§ **WHAT YOU ARE ASKED TO DO**
Say how many lines in the material below contain the word "name", giving the number alone.

§ **STORED DATA**
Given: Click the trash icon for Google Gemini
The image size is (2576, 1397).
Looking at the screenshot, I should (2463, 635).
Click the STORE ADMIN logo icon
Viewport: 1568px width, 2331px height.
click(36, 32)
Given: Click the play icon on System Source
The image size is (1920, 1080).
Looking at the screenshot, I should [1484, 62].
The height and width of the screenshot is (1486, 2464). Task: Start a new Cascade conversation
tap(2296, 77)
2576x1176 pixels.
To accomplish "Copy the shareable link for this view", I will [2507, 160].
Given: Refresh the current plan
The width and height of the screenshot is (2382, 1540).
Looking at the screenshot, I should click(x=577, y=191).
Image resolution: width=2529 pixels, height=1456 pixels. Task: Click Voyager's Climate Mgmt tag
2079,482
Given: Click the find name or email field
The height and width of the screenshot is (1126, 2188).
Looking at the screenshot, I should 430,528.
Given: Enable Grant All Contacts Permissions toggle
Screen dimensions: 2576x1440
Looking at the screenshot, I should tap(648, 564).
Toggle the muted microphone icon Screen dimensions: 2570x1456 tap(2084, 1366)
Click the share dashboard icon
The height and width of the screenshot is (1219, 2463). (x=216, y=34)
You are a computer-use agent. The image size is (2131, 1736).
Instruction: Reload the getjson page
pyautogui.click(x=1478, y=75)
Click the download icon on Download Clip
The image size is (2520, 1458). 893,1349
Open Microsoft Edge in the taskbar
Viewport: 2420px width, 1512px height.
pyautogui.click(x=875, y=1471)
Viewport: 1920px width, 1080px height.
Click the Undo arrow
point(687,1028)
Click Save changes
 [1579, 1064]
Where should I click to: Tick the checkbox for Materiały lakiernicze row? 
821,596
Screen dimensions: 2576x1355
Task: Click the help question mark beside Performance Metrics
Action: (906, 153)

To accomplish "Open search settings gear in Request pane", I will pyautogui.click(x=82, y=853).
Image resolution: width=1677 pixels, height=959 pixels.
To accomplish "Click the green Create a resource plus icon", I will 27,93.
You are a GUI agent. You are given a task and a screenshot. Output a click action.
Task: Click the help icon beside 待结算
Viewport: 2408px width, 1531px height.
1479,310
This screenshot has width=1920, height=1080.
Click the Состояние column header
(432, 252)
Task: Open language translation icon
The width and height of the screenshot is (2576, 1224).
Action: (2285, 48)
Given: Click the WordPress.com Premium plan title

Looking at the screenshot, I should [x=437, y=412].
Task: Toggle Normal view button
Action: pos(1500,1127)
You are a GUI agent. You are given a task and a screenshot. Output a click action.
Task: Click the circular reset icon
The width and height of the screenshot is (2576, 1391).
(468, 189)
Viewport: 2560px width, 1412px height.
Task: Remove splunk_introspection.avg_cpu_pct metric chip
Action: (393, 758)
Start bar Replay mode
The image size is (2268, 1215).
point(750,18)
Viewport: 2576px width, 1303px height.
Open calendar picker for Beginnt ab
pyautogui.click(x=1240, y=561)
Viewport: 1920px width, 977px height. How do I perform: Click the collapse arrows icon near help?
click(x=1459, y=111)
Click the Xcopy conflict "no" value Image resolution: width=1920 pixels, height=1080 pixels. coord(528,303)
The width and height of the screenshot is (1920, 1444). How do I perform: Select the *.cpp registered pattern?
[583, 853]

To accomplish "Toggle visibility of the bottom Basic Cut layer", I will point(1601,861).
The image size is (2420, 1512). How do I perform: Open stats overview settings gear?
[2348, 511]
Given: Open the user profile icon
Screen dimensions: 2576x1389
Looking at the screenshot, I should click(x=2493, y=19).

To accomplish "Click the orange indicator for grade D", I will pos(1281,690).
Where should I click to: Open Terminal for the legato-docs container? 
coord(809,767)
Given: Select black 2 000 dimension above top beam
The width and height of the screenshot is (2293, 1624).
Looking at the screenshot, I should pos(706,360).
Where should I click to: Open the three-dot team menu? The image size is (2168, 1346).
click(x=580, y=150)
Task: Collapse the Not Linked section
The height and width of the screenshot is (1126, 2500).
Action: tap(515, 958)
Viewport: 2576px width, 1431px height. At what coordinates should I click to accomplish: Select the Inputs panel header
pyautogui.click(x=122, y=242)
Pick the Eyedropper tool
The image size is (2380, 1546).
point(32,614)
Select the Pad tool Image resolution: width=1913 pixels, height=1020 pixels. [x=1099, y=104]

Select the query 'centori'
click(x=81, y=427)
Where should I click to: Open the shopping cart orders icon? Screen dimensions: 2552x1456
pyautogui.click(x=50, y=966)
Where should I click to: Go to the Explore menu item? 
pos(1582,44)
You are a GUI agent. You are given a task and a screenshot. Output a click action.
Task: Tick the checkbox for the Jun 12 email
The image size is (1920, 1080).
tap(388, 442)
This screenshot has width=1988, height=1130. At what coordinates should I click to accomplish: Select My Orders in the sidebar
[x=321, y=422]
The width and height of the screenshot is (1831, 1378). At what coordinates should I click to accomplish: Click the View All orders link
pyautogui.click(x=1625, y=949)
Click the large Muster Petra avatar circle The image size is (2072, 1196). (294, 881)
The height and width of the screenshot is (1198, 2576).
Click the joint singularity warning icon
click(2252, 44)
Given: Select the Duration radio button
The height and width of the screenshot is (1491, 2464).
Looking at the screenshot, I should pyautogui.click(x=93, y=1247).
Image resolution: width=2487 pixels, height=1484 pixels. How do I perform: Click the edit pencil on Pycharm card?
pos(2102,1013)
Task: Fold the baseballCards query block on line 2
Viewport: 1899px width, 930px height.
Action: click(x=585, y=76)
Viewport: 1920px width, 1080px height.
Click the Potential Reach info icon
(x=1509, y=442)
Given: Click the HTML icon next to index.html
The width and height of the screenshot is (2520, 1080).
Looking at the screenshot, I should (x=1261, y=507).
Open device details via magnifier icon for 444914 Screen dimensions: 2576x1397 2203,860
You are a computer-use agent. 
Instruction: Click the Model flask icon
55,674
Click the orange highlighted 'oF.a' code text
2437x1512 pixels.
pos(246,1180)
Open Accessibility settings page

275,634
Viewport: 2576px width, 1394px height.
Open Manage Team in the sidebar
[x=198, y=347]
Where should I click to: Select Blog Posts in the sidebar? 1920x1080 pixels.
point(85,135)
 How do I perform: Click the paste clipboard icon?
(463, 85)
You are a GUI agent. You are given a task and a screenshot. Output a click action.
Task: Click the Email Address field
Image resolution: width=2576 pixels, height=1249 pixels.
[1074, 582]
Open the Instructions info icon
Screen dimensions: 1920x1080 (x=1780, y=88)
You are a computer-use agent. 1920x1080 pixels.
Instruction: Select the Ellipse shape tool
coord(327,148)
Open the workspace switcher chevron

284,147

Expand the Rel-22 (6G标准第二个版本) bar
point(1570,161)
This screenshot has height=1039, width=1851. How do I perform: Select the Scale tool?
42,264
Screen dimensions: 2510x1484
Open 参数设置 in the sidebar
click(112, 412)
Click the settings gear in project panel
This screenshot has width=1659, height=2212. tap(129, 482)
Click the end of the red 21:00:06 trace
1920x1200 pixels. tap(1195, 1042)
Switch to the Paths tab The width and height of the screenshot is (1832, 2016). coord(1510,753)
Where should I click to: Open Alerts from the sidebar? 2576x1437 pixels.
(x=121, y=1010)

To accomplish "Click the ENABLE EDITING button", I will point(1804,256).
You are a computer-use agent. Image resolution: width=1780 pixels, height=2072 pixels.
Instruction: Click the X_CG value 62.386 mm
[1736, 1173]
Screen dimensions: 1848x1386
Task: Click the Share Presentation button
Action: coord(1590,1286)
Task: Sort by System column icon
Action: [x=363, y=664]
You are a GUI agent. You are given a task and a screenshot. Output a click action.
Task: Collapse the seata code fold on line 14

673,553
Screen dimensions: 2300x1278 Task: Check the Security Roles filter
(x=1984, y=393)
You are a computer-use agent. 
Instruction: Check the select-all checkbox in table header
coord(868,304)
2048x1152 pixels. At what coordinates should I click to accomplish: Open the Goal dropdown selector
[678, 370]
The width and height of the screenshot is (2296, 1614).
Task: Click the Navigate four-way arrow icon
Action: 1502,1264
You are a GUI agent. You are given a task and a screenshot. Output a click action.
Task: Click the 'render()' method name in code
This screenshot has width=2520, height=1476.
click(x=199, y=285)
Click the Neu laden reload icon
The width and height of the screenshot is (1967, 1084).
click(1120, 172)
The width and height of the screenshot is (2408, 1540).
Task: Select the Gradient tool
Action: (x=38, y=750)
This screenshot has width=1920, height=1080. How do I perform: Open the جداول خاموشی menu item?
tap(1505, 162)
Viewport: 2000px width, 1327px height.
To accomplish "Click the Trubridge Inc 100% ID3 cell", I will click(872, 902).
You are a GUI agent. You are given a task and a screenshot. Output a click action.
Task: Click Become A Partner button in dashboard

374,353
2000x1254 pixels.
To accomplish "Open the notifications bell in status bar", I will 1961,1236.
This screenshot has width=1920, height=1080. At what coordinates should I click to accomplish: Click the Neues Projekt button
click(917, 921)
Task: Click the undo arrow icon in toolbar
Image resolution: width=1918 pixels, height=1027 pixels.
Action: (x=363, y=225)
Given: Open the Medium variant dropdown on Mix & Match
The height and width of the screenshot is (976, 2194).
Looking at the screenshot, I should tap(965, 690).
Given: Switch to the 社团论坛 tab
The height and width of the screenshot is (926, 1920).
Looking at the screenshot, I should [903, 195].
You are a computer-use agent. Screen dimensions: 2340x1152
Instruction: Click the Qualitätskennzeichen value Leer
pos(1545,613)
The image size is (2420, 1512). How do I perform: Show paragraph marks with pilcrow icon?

§ **FINISHED TASK**
2